# Given data

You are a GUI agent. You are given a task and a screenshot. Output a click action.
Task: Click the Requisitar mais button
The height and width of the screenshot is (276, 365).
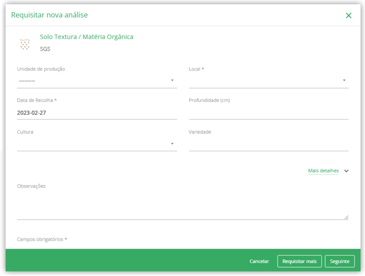click(299, 261)

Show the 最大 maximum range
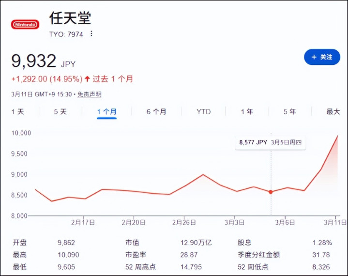coord(333,111)
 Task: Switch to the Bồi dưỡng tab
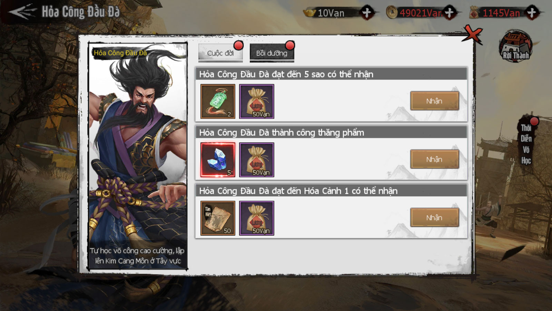click(272, 53)
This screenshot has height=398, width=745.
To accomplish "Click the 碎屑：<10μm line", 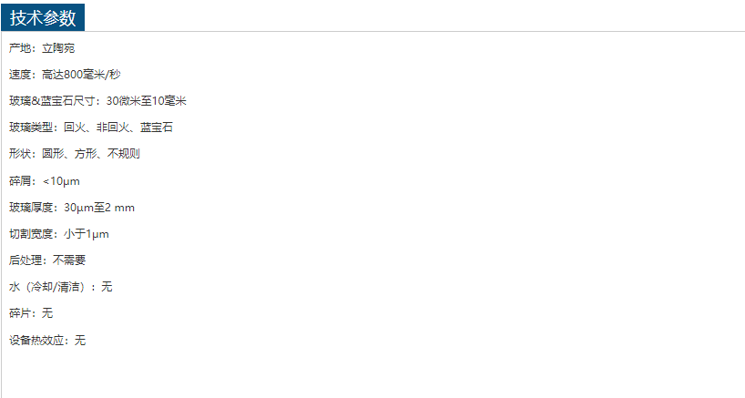I will click(45, 181).
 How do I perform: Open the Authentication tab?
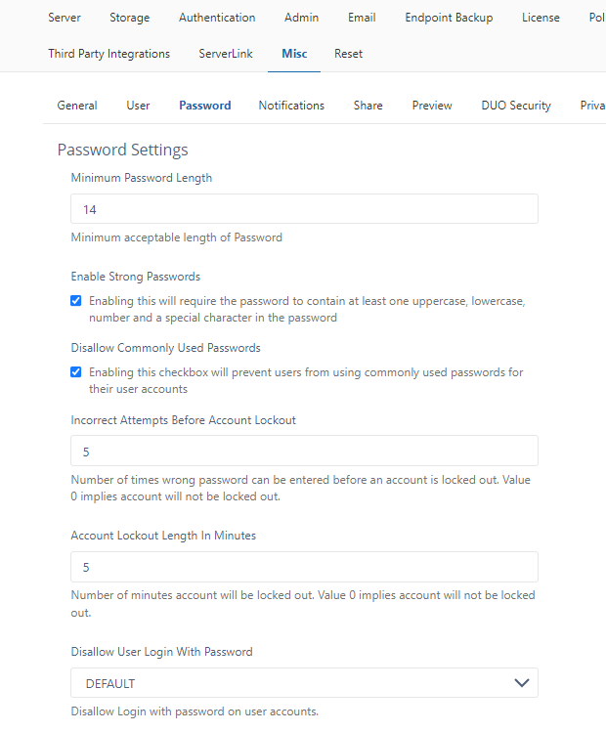pos(217,18)
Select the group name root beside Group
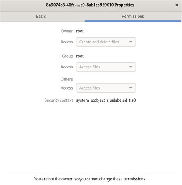This screenshot has width=182, height=185. click(x=80, y=56)
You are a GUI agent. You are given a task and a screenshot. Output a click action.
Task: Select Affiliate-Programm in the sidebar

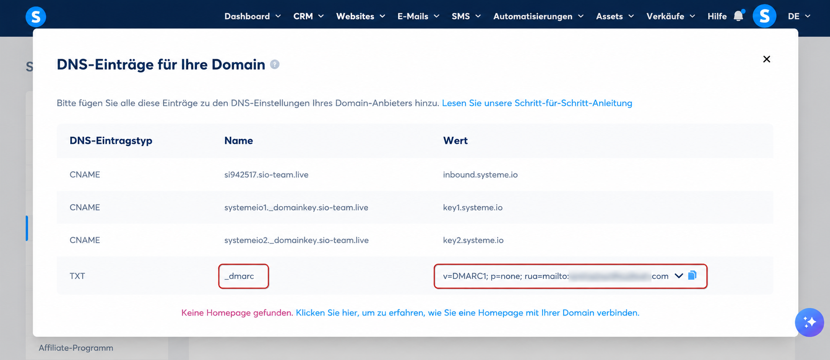pos(76,348)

# Problem to work on
Quote exactly the lines from the line that contains "Select the group name root beside Group" through the last line of the listing, please, leaving out all pictures.

# The answer
Select the group name root beside Group
This screenshot has width=182, height=185. click(x=80, y=56)
You are a GUI agent. You are given a task and a screenshot. Output a click action.
Task: Select Affiliate-Programm in the sidebar

pos(76,348)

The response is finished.